§ **DOCUMENT SEGMENT**

====================

All you want for Christmas is Bitcoin? GiveBitcoin has good news

GiveBitcoin provides a new way to gift Bitcoin to friends and family on holidays and special occasions. But there’s a catch.

By Nicholas Marinoff

3 min read

The crypto market might be filled with anxiety at the moment over the rapidly declining price of Bitcoin and massive selloffs, but there’s at least one new startup in cryptoland that wants to help you give those bitcoins away—just in time for the holidays.

GiveBitcoin.io, which just launched last Thursday, aims to enable people to give the gift of Bitcoin to friends and family on holidays, birthdays and special occasions. The company boasts an impressive list of investors and advisors, including Dr. Saifedean Ammous, economist and author of The Bitcoin Standard; Bitcoin entrepreneur Matt Odell; Coinshares CSO Meltem Demirors; and Funstrat cofounder the aforementioned Tom Lee.

The goal, according to the company, is to create 21 million new “bitcoiners” (get it?) and achieve that thing that bitcoiners continually chase: “mainstream adoption.”

Here’s how it works: Customers who provide bitcoin gifts through GiveBitcoin are required to enforce time locks on those gifts. The minimum time lock is one year, and the maximum is five. Customers can also set specific dates within those timeframes for the locks to end so that the funds become accessible during a birthday, anniversary or holiday. Everyone has their funds stored with Prime Trust, a regulated and insured custodial platform that services US-based customers on crypto exchanges such as Binance, Huobi and Bittrex.

Why a time lock? The idea is to give those BTC recipients an opportunity to better understand how Bitcoin works, according to GiveBitcoin founder Cory Klippsten. While the funds are stored away, the recipients gain access to a 12-part guide that explains the ins and outs of Bitcoin, with new chapters emailed to them on a monthly basis.

====================

§ **INFORMATION SUPPLIED**
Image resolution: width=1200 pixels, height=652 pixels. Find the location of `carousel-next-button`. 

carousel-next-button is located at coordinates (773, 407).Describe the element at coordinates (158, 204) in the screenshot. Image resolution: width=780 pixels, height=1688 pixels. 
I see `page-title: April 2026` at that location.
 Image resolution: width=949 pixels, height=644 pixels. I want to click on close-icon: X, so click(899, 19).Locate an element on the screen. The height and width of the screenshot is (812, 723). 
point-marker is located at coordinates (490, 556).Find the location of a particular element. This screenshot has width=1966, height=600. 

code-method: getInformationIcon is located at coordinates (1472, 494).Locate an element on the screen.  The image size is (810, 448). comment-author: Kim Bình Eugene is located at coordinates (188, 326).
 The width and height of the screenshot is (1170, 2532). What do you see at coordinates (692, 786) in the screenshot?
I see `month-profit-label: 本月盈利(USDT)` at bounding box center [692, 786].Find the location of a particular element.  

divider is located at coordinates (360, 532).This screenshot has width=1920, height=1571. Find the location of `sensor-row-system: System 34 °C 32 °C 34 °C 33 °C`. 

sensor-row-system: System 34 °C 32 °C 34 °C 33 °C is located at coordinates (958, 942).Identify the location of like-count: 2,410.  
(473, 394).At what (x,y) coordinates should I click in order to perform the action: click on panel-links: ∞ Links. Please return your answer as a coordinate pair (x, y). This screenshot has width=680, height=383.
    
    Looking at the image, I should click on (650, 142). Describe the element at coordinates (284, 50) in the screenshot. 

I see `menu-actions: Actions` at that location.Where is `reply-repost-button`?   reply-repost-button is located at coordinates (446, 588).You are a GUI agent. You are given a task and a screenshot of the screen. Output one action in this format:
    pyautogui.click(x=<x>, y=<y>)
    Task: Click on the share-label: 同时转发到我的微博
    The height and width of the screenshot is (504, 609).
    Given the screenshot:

====================

§ **REQUIRED WORK**
A: Answer these about the GiveBitcoin article, one per line:
(i) What are the shortest and longest time locks a customer can set on a gift?
(ii) Who founded GiveBitcoin?
(iii) How many parts does the guide sent to recipients have?
B: In the GiveBitcoin article, swap "Thursday" for "Friday" and write out the passage again. Begin at the words "The crypto market" and stop after "aforementioned Tom Lee.".
C: Pick up the GiveBitcoin article after its last sentence and write what comes next.
The rows were drawn from a different source than the article.

§ **RESPONSES**
A:
(i) One year and five years.
(ii) Cory Klippsten.
(iii) 12 parts.

B:
The crypto market might be filled with anxiety at the moment over the rapidly declining price of Bitcoin and massive selloffs, but there’s at least one new startup in cryptoland that wants to help you give those bitcoins away—just in time for the holidays.

GiveBitcoin.io, which just launched last Friday, aims to enable people to give the gift of Bitcoin to friends and family on holidays, birthdays and special occasions. The company boasts an impressive list of investors and advisors, including Dr. Saifedean Ammous, economist and author of The Bitcoin Standard; Bitcoin entrepreneur Matt Odell; Coinshares CSO Meltem Demirors; and Funstrat cofounder the aforementioned Tom Lee.

C:
Klippsten explained to Decrypt in an interview that the guide is specifically written for people who have little to no crypto experience and includes interviews with the company’s advisors and the latest in crypto research. Getting into crypto for the first time can be very complicated, said Klippsten, and GiveBitcoin aims to help newbies “skip a few steps.”

“It can take years of undirected study to understand Bitcoin well enough to want to store meaningful value in it,” he told Decrypt. “Securely storing BTC requires bitcoin-specific technical knowledge. Meanwhile, new projects, scammers and sketchy media outlets attempt to distract,” said the Missouri School of Journalism grad and self-described “former (failed) local NBC reporter.”

And while it might seem like GiveBitcoin might have picked a bad time to start, er, giving bitcoin, Klippsten isn’t worried.

There’s never been “a better time” to give bitcoin on a risk-adjusted basis, he said. “So much infrastructure and education has come online over the past 18 months. We have an incredible entry point,” said Klippsten.